Quello che ci è accaduto, e che sta ancora accadendo, ha il carattere epocale di un punto di svolta della nostra civiltà. Non è, come dice Luca Ricolfi, che «rischiamo il crollo della nostra civiltà»: qui qualcosa è già accaduto, il nostro mondo è, se non proprio crollato, almeno cambiato per sempre. Si è ritornati ad una situazione quasi primitiva, da «stato di natura», sotto il richiamo di bisogni primari come: sopravvivere, difendersi dall’indifferenza dalla malattia, dal virus, dal contagio: tutte entità che non hanno alcuna “intenzionalità razionale”, ma sono semplici dinamismi dell’elemento biologico da cui per la massima parte dipendiamo, la nuda vita, rispetto alla quale ci illudiamo con i nostri dispositivi tecnici di poter costituire un “mondo separato”, immunizzato tecnicamente.
Il contagio, la pandemia, ma anche un semplice mal di denti, ci riconducono invece al nostro essere dipendenti dalla natura, e accettare questo implica una assunzione di consapevolezza ardua, che spesso solo la malattia può ridestare, inchiodandoci al nostro elemento biologico costitutivo.

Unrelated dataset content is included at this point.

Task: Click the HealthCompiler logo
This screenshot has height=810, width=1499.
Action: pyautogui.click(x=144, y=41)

Dunque la «crisi» della civiltà è il contrario di quello che si diceva negli anni ’20 del secolo: allora si parlava di perdita del mondo tradizionale, del contatto con la natura, di precipitazione in un mondo industrializzato che obliterava i “vecchi valori”: adesso è esattamente il contrario. Siamo bruscamente ricondotti al contatto con la natura, nella forma del dominio incontrastato del bios sulla tékhne.

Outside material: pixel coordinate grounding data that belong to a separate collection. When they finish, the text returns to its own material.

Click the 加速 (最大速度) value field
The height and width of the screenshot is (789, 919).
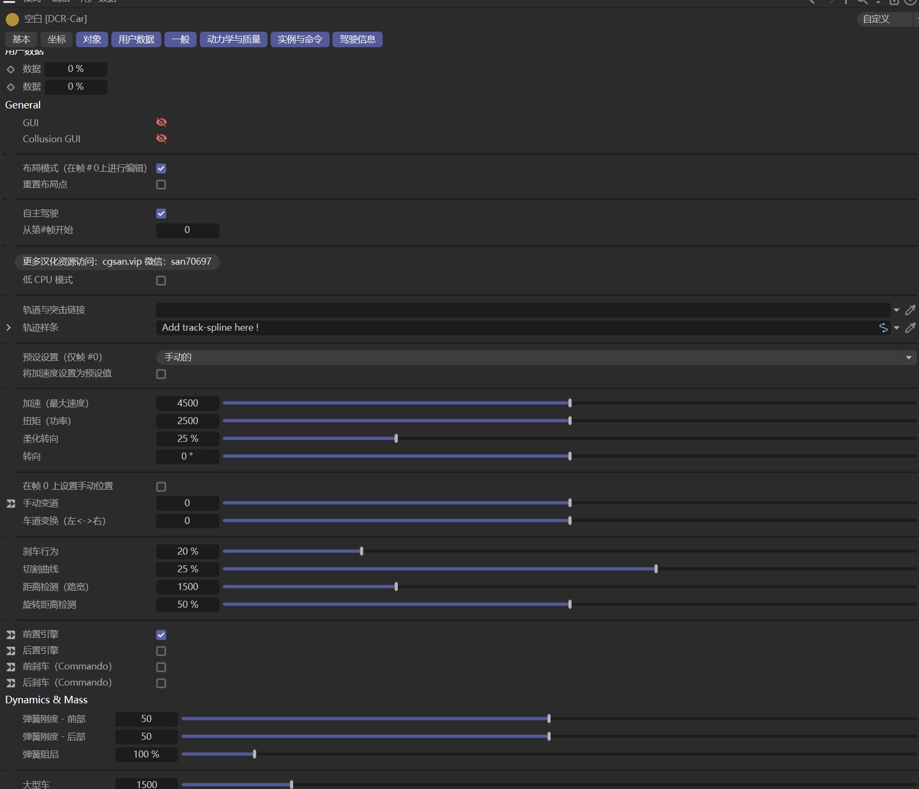point(187,403)
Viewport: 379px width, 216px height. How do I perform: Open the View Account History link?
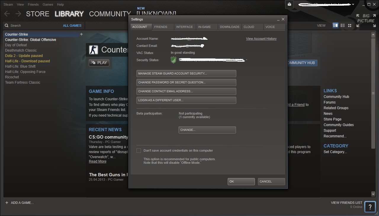pos(261,39)
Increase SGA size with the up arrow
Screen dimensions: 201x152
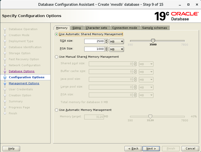(x=106, y=40)
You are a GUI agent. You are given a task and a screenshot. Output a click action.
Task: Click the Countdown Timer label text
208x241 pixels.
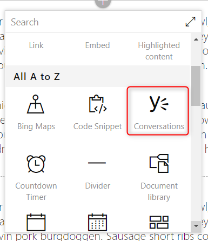36,191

Volevate questo filosofi postumanisti, heideggeriani, primitivisti, anticapitalistietc etc? Ecco, ora lo avete.
Che lo vogliamo o noi, siamo ricondotti entro le righe di una delle più belle pagine delle Operette Morali di Leopardi, il Dialogo della natura e di un Islandese:
«Natura. Immaginavi tu forse che il mondo fosse fatto per causa vostra? Ora sappi che nelle fatture, negli ordini e nelle operazioni mie, trattonepochissime, sempre ebbi ed ho l’intenzione a tutt’altro che alla felicità degli uomini o all’infelicità. Quando io vi offendo in qualunque modo e con qual si sia mezzo, io non me n’avveggo, se non rarissime volte: come, ordinariamente, se io vi diletto o vi benefico, io non lo so; e non ho fatto, come credete voi, quelle tali cose, o non fo quelle tali azioni, per dilettarvi o giovarvi. E finalmente, se anche mi avvenisse di estinguere tutta la vostra specie, io non me ne avvedrei.»